In Vitro Fertilization (IVF):

  • Process: IVF is an assisted reproductive technology (ART) used to help people with fertility problems conceive. The general steps include:

    1. Ovarian Stimulation: The woman is given fertility drugs to stimulate her ovaries to produce multiple eggs.
    2. Egg Retrieval: Once the eggs are mature, they are retrieved from the ovaries using a needle guided by ultrasound. 3. Sperm Collection: A sperm sample is collected from the male partner or a donor.
    3. Fertilization (In Vitro): The eggs and sperm are combined in a laboratory dish (in vitro, meaning “in glass”) to allow fertilization to occur. Sometimes, a single sperm is injected directly into an egg (Intracytoplasmic Sperm Injection – ICSI) to aid fertilization.
    4. Embryo Culture: The fertilized eggs (now embryos) are cultured in the lab for a few days to allow them to develop.
    5. Embryo Transfer: One or more viable embryos are transferred into the woman’s uterus using a thin catheter.
    6. Pregnancy Test: After about two weeks, a pregnancy test is performed.
    • Additional Steps:
      • Embryo Freezing: Excess viable embryos can be frozen for future use.

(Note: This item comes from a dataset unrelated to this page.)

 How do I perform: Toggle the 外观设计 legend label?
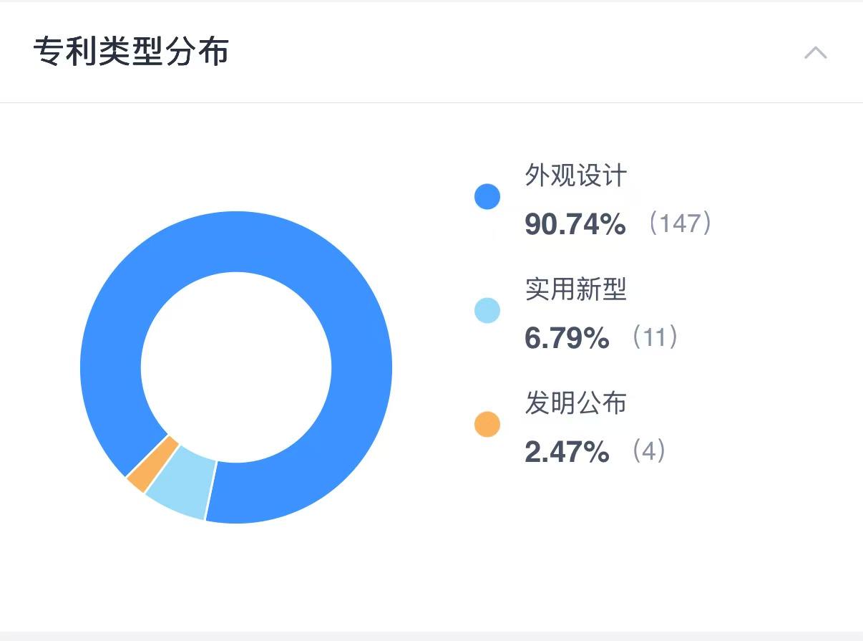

      • Preimplantation Genetic Testing (PGT): Embryos can be tested for genetic abnormalities before transfer.
  • Bioethical Analysis of IVF: IVF raises several significant bioethical considerations:

    • Status of the Embryo: A central debate revolves around the moral status of the embryo created outside the body.
      • Pro-life/Conservative View: Views the embryo as a human life from conception, possessing full moral status. Therefore, the creation of supernumerary embryos (more than needed for transfer), their potential destruction, freezing, or selection (e.g., PGT leading to discarding affected embryos) is seen as morally problematic.

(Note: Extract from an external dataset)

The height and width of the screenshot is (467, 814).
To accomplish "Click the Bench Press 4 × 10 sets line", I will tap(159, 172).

      • Liberal/Gradualist View: Views the embryo’s moral status as developing gradually. Concerns may still exist, but there’s more acceptance of practices like embryo freezing or PGT if the intent is to achieve a healthy pregnancy.
    • Creation of Supernumerary Embryos and Their Fate: IVF often results in more embryos than are transferred. The fate of these “excess” embryos (freezing, donation for research, thawing and discarding) is a major ethical dilemma.
    • Selective Reduction: If multiple embryos implant, couples may face the decision of selective reduction to reduce the number of fetuses to improve the chances of survival and health for the remaining ones. This is ethically fraught, as it involves the termination of a developing life.
    • Genetic Selection/PGT: While PGT can prevent the transfer of embryos with severe genetic diseases, it raises concerns about “designer babies,” discrimination against those with disabilities, and the potential for selecting for non-disease traits.
    • Third-Party Reproduction (Donor Gametes/Surrogacy): When donor sperm, eggs, or embryos are used, or when a surrogate carries the pregnancy, questions arise about parentage, the rights of all parties involved, and the potential psychological impact on the child and all individuals.
    • Access and Justice: IVF is expensive and often not covered by insurance, leading to disparities in access based on socioeconomic status. This raises questions of justice and who has the right to access such technologies.
    • Commodification of Life: Some argue that the commercial aspects of IVF, especially with egg/sperm donation and surrogacy, can lead to the commodification of human life and reproductive capacities.